How to calculate a charge-out rate
As you can see above, there are lots of things to factor into a charge-out rate, and it’s no wonder that business owners sometimes struggle to know where to start when it comes to setting a reasonable rate.
After all, set your rate too high and you might price yourself out of potential jobs. Set it too low and you won’t cover all your costs and risk the long-term profitability of your business.
The most accurate way to calculate a charge-out rate is to factor in all the associated costs.
But that can be difficult to do if you’re having to include one employee’s worth of your business’s costs.
Still, if you have a steady business and know how often you charge out employees, as well as all your annual costs, you can ensure that each employee’s rate contributes to meeting costs and making profit.
There are also handy calculators available online that will run you through many of the common factors to consider and help you to set a reasonable charge-out rate.
You should then of course compare that to the competition in your industry to ensure you’re remaining competitive.
A quick rule of thumb used by many is to charge employees out at 3 times their salary. One third of that obviously covers their salary, another third for costs, and the final third as profit.
But your own calculations might produce very different results!

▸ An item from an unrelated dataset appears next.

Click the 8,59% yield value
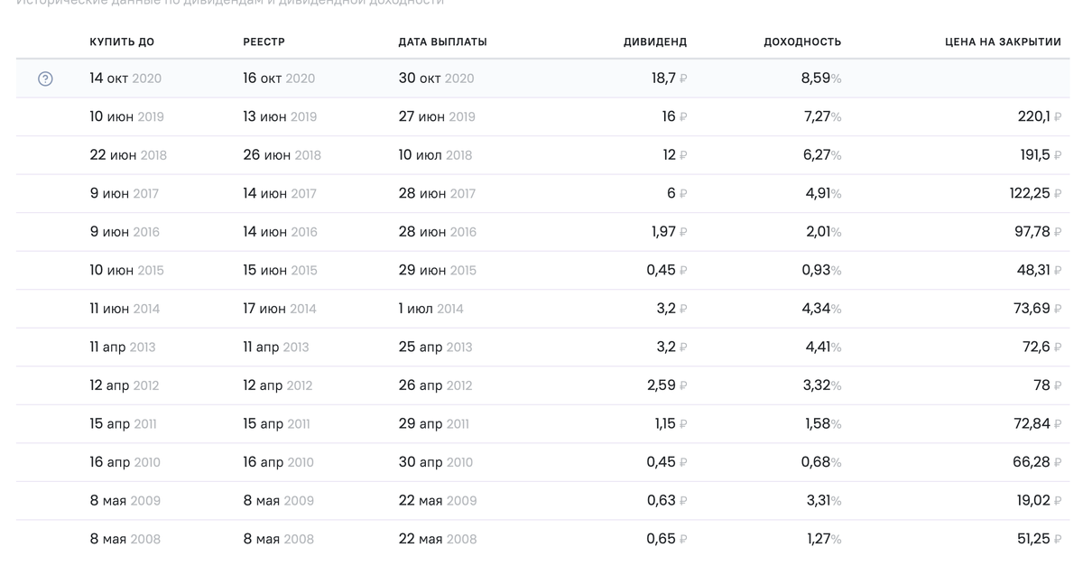 820,79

How to set alternate pay rates for employees
If you regularly send employees out as resources for a range of client projects, you may find that those employees will need different hourly rates depending on the work.
For instance, working Sundays, bank holidays, evenings, or overtime typically involves a higher rate of pay, and your charge-out rates will likely reflect this.
Tracking different rates of pay can be difficult if you’re manually scheduling your staff. In Findmyshift, you can set alternate pay rates for any special circumstances.
Findmyshift’s reporting and payroll features make it easy to set alternate pay rates with a code and forecast your upcoming costs.
This makes it easy to see what employees are being paid for particular jobs, and you can use these figures to calculate appropriate charge-out rates.
Stay on top of what you’re billing clients using charge-out rates and you’ll be well on your way to a profitable business model.